CLAUSTROFOBIA (EL RIO ENVENENADO II)

El caudal del río estaba bajo mínimos no hace muchos meses, cuando el Sol brillaba de esplendor por la ausencia de nubes. Ahora, son las nubes las que lloran por la ausencia de éste, y cada uno de nosotros tiene un espacio vital mucho mayor. Esto implica que podemos respirar un aire mucho mas puro, aunque hay algunos compañeros de escama dura que insisten en que fuera del río sí que existe aire de verdad, puro y sano. Yo me considero escéptico de que algo que no se pueda palpar exista de verdad, aunque no dudo en reconocer que sería genial conocer ese mundo perfecto del que algunos hablan, libres de este envenenamiento patente que nos acorrala cada vez mas. Resulta paradójico no obstante, que al mismo tiempo que ésta escoria hace que no pueda ser el que yo quiero o podría querer ser, al mismo tiempo que me prepara el futuro entre algodones y espigas y que me guía por un camino sin desvíos ni vuelta atrás posible, me está manteniendo ¿¿vivo?? día tras día; quizás es momento de asumir riesgos necesarios e intentar salir del río, pero me han avisado de que sin agua me moriría, que necesito unos pulmones. Por lo visto, no sólo nos dan el camino hecho, nos escriben el final de la historia y nos amargan el tránsito hasta llegar a éste desenlace, sino que además no nos dan a escoger tampoco si queremos pulmones o queremos bránqueas...

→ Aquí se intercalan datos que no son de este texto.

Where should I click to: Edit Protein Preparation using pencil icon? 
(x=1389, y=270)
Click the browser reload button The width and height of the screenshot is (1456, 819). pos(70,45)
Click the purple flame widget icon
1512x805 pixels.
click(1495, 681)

Hoy por la tarde he salido a pasear y a respirar el "aire puro" de las profundidades y algo había cambiado; luces de colores iluminaban las sombras de los envenenados paseantes al ritmo de zambombas y pegadizos estribillos. Todos bebían...¡¡todos!! Pero mira como beben los peces en el río...



Morla dijo
Me has pillado existencialista a estas horas, pero de hecho el camino marcado te elude de toda responsabilidad, la libertad no es accesible a todos y eso es algo que no siempre tenemos en cuenta. Panem et circenses, pan y circo y no me hagas decidir qué hago con mi vida porque entonces si la cago seré yo el responsable y eso da más miedo que una inspección de hacienda. Todos quieren tener el derecho a equivocarse (o sea, ser libres) mientras puedan echarle la culpa al otro, así que pescadito, tus branqueas son al fin y al cabo tu excusa para no salir de tu pecera.
Creo que se me ha ido la castaña pero en fin, he avisado que estaba existencialista. Buenas noches.